§ Task objective
Could you copy the records below exactly, leaving out any pictures?

§ Source material
::::::::::

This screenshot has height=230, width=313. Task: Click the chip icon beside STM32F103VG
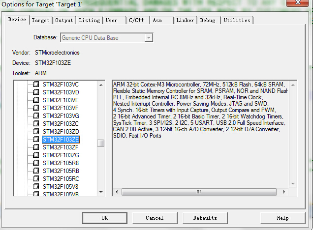(x=36, y=115)
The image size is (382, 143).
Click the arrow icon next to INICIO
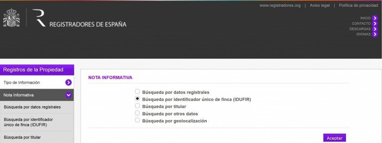375,18
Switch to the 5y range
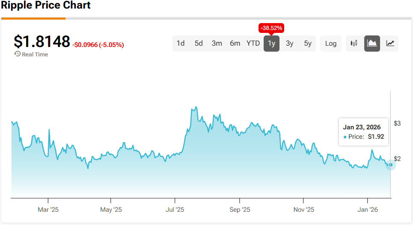 point(308,44)
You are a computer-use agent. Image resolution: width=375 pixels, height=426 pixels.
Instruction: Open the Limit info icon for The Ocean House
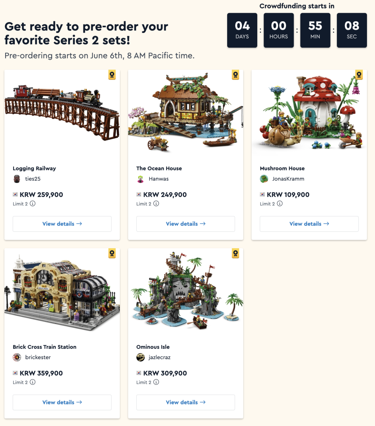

::::::::::

§ Result
This screenshot has height=230, width=313. Task: Click the chip icon beside STM32F103VG
(x=36, y=115)
The image size is (382, 143).
Click the arrow icon next to INICIO
375,18
Switch to the 5y range
 point(308,44)
You are a computer-use agent. Image resolution: width=375 pixels, height=426 pixels.
Instruction: Open the Limit info icon for The Ocean House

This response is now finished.